:: Challenges ::
**A.** Reproduce only the entries from the line with "You are a computer-use agent. The width" to the line with "coord(485,727)", swapping "screenshot" for "screen capture" and leaving everything else as it stands.
**B.** Pick up the text on marriage as a sacrament and carry it on from its last sentence.

:: Given text ::

★ ★ ★ ★ ★

Holy Matrimony is a Sacrament according to catholicism and tradition but not according to most protestants. This is funny considering that one of the favorite arguments for or against something, particularly for the latter, is, “It’s in the Bible.” And it is in this case.

1. The Vague Argument

Many recognize that getting married in a church is different from not getting married in a church. This difference is not merely in the physical location and the wedding photos but something more, that perhaps getting married in a church may come with some sort of blessing.

This does beg the question of the definition of “christian” and “church” but that is another discussion. The point is that such recognition, however vague, is already an admission that it is something like a Sacrament—the broadest definition being “the mechanism by which God effects graces for the benefit of humanity with the end purpose of Salvation”.

2. The Scriptural Argument

Below is an excerpt from Apostle St Paul’s epistle to the Ephesians 5:25–32. In this part of the letter, he is giving advice regarding marriage. This is the classic text that supports the argument.

Husbands, love your wives, as Christ also loved the church, and delivered himself up for it: That he might sanctify it, cleansing it by the laver of water in the word of life: That he might present it to himself a glorious church, not having spot or wrinkle, or any such thing; but that it should be holy, and without blemish. So also ought men to love their wives as their own bodies. He that loveth his wife, loveth himself. For no man ever hated his own flesh; but nourisheth and cherisheth it, as also Christ doth the church: Because we are members of his body, of his flesh, and of his bones. For this cause shall a man leave his father and mother, and shall cleave to his wife, and they shall be two in one flesh. This is a great sacrament; but I speak in Christ and in the church. [Emphasis mine.]

As one can see, St Paul states that it is a “great sacrament”. The above is the catholic Douay Rheims translation. Some may argue that other translations use something like “profound mystery” instead of  “great sacrament”, but the word “sacrament” in the Greek is literally “mystery”.

★ ★ ★ ★ ★

:: Stored rows ::
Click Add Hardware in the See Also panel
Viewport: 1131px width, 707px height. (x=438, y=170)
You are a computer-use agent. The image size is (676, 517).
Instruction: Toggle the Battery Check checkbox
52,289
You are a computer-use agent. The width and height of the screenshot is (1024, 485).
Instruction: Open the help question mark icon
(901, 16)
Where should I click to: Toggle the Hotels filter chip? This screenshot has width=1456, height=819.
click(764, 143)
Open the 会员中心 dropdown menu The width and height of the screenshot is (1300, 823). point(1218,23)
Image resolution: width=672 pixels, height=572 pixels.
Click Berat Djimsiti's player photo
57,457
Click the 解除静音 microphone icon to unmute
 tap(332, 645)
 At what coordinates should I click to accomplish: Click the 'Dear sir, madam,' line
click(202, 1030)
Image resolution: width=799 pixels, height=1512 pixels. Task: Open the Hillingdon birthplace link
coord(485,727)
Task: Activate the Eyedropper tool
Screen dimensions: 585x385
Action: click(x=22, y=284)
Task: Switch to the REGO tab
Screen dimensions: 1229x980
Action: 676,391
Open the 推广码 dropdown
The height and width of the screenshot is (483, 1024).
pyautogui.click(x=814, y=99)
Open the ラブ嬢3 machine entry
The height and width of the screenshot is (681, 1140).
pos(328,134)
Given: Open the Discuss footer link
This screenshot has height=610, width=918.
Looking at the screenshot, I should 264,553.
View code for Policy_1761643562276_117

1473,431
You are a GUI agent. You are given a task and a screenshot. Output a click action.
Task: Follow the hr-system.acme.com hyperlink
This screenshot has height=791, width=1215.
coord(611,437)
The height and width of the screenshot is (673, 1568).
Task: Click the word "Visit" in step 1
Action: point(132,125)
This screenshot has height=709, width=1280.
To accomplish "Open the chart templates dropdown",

★ ★ ★ ★ ★

:: Results of the exercise ::
**A.**
You are a computer-use agent. The width and height of the screen capture is (1024, 485).
Instruction: Open the help question mark icon
(901, 16)
Where should I click to: Toggle the Hotels filter chip? This screen capture has width=1456, height=819.
click(764, 143)
Open the 会员中心 dropdown menu The width and height of the screen capture is (1300, 823). point(1218,23)
Image resolution: width=672 pixels, height=572 pixels.
Click Berat Djimsiti's player photo
57,457
Click the 解除静音 microphone icon to unmute
 tap(332, 645)
 At what coordinates should I click to accomplish: Click the 'Dear sir, madam,' line
click(202, 1030)
Image resolution: width=799 pixels, height=1512 pixels. Task: Open the Hillingdon birthplace link
coord(485,727)

**B.**
More important than the translation is the concept. Before St Paul concludes with the statement that marriage is a sacrament, he mentions that it involves sanctification and cleansing.

As already mentioned, a sacrament can be broadly defined as “the mechanism by which God effects graces for the benefit of humanity with the end purpose of Salvation”. To use a different description, the mechanism uses visible signs to effect invisible graces.

So, to use Baptism as an example (since those who believe in Sacraments do not dispute that Baptism is one): it involves following a formula out of faith and obedience—in this case, saying certain words and using water—and then God gives the indwelling of the Holy Ghost, wipes away the sins and sanctifies the soul of the recipient, amongst other things.

The point is that God ultimately does it, He gives the graces, He sanctifies. These are things we cannot do. He invites us to participate and our cooperation is necessary. In a temporal and material sense, we trigger it by saying certain words and doing certain things (as instructed) but He gives it.

This pattern can be seen in matrimony where the contracting parties are required to follow a formula to effect the contract. And if it is a mere contract, then there would be grounds to argue that it is not a Sacrament.

However, St Paul mentions sanctification, something God gives. Whatever this is exactly, it is apparent from the text that marriage for the validly baptized is not a mere natural contract but a supernaturalized (or sacramentalized) contract between a man and a woman.